▶ [TASK PROMPT]
Word for word, restate the lines from the start of the data down to the line with "This screenshot has width=784, height=743.", both included.
****************
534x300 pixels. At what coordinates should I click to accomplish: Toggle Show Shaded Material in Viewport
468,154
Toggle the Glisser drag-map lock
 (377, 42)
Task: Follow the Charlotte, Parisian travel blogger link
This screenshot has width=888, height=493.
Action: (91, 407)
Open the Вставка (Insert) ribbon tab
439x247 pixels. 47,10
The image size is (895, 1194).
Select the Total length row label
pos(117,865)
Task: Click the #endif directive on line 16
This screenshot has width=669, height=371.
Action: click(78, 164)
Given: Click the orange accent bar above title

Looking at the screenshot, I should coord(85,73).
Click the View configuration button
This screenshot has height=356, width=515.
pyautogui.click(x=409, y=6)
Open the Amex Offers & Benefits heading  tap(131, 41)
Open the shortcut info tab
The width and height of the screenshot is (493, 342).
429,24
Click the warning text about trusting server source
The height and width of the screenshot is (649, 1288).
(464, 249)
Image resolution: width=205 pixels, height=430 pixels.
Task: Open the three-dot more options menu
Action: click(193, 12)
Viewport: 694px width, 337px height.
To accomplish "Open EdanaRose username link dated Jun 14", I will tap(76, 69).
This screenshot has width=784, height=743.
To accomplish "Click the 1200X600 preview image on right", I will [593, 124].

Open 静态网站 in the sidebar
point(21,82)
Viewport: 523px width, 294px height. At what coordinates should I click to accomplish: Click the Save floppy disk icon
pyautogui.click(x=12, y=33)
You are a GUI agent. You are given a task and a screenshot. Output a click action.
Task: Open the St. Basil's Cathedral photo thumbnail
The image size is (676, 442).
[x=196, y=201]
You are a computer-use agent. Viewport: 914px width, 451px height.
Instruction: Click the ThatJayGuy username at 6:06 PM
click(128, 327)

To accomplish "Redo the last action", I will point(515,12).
****************
▶ [RESPONSE]
534x300 pixels. At what coordinates should I click to accomplish: Toggle Show Shaded Material in Viewport
468,154
Toggle the Glisser drag-map lock
 (377, 42)
Task: Follow the Charlotte, Parisian travel blogger link
This screenshot has width=888, height=493.
Action: (91, 407)
Open the Вставка (Insert) ribbon tab
439x247 pixels. 47,10
The image size is (895, 1194).
Select the Total length row label
pos(117,865)
Task: Click the #endif directive on line 16
This screenshot has width=669, height=371.
Action: click(78, 164)
Given: Click the orange accent bar above title

Looking at the screenshot, I should coord(85,73).
Click the View configuration button
This screenshot has height=356, width=515.
pyautogui.click(x=409, y=6)
Open the Amex Offers & Benefits heading  tap(131, 41)
Open the shortcut info tab
The width and height of the screenshot is (493, 342).
429,24
Click the warning text about trusting server source
The height and width of the screenshot is (649, 1288).
(464, 249)
Image resolution: width=205 pixels, height=430 pixels.
Task: Open the three-dot more options menu
Action: click(193, 12)
Viewport: 694px width, 337px height.
To accomplish "Open EdanaRose username link dated Jun 14", I will tap(76, 69).
This screenshot has width=784, height=743.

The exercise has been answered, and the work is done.